## INSTRUCTIONS FOR THE TASK:
Copy out each line of the material below that holds the string "showing".

# # #

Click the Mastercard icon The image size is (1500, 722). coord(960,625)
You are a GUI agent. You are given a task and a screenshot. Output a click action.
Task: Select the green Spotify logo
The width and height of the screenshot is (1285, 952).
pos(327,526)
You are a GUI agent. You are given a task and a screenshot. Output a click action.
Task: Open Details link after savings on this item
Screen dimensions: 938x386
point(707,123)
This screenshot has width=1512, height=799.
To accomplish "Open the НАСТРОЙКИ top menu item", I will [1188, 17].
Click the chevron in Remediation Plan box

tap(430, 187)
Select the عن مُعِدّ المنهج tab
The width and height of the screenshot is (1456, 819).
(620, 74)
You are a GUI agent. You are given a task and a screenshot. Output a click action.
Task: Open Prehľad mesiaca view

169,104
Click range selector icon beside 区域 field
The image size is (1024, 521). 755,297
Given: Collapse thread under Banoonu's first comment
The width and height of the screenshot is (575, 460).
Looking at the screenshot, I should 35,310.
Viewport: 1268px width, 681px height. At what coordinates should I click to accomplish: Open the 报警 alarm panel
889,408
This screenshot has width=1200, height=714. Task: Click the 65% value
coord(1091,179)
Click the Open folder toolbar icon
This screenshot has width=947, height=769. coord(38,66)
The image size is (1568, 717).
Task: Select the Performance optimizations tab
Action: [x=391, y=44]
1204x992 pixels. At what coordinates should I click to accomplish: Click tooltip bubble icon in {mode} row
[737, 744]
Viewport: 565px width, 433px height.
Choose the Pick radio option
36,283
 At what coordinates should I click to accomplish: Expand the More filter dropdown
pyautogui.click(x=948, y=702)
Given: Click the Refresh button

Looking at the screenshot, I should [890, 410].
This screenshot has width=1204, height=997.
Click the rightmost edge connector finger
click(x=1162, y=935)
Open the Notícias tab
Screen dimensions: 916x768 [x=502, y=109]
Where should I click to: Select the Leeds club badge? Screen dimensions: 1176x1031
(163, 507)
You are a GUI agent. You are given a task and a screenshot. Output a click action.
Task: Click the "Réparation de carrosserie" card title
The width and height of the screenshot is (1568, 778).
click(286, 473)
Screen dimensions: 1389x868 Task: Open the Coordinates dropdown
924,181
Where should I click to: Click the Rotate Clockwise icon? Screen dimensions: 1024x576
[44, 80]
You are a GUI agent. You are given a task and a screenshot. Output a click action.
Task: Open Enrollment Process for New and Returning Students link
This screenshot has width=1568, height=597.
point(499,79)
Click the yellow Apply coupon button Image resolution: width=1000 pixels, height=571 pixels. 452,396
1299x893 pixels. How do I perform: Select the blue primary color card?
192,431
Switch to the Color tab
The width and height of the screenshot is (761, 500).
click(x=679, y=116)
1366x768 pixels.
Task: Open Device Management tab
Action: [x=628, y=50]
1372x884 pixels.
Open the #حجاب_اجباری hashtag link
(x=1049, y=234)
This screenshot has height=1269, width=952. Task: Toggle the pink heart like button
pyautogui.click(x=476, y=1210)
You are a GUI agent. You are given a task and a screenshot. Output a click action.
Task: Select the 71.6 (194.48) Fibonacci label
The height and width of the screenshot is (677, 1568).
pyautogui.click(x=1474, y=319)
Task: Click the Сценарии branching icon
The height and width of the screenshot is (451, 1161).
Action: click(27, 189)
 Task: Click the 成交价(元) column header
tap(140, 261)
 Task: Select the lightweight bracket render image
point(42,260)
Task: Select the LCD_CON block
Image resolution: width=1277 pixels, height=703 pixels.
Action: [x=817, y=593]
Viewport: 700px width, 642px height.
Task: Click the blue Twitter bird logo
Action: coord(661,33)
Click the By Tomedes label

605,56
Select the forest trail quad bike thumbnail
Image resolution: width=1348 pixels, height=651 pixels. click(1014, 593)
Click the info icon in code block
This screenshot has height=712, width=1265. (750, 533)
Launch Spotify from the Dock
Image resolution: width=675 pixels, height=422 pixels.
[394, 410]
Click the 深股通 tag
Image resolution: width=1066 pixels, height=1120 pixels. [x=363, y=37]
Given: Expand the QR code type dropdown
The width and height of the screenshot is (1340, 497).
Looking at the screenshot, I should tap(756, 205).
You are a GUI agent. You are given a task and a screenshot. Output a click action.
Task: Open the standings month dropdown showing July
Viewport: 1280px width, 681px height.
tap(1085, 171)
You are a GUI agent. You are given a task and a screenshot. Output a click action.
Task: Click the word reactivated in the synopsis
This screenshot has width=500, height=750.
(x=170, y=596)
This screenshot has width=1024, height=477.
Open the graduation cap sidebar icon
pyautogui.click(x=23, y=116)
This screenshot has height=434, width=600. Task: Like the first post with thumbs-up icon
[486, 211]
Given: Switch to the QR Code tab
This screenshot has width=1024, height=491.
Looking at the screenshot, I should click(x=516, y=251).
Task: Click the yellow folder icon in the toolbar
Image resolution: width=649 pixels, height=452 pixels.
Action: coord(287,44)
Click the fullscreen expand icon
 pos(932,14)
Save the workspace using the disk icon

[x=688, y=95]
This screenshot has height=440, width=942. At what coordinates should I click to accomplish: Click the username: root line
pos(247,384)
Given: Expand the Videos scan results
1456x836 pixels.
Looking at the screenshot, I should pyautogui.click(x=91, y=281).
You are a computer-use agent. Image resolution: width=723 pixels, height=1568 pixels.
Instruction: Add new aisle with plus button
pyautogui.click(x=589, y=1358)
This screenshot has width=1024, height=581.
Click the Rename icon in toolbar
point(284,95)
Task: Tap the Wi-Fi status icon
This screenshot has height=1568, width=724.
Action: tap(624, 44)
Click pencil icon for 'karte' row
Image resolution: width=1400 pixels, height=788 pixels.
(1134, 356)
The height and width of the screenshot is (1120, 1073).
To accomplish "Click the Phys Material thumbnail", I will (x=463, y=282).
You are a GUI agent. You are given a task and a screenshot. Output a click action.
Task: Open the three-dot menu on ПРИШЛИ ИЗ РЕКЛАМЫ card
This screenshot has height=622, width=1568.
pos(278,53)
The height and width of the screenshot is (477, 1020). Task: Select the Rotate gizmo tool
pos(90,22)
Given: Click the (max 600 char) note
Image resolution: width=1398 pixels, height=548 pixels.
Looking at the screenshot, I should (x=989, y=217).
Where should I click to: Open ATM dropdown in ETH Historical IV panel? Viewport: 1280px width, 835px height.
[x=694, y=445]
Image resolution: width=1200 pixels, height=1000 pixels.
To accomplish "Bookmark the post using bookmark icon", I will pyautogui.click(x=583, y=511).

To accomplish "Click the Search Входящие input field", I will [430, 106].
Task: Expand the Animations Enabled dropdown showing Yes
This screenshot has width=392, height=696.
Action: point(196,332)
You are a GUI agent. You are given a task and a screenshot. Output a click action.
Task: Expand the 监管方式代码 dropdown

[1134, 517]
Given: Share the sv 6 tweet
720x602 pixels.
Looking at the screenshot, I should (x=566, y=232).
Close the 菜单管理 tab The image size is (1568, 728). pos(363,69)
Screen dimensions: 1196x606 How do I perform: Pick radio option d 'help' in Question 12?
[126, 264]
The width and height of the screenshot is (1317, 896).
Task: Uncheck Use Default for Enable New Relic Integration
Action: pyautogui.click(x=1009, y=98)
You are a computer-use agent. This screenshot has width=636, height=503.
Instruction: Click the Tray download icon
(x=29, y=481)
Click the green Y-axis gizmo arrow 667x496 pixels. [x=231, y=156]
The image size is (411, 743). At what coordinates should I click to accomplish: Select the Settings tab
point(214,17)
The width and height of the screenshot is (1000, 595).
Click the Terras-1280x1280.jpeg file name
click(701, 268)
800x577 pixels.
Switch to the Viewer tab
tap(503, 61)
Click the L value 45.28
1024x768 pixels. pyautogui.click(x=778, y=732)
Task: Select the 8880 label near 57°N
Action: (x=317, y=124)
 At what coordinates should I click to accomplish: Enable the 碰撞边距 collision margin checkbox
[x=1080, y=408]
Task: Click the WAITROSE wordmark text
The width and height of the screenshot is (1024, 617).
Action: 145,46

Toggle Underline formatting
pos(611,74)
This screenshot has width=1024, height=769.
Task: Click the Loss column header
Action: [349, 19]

# # #

## REPLY:
Task: Open the standings month dropdown showing July
Task: Expand the Animations Enabled dropdown showing Yes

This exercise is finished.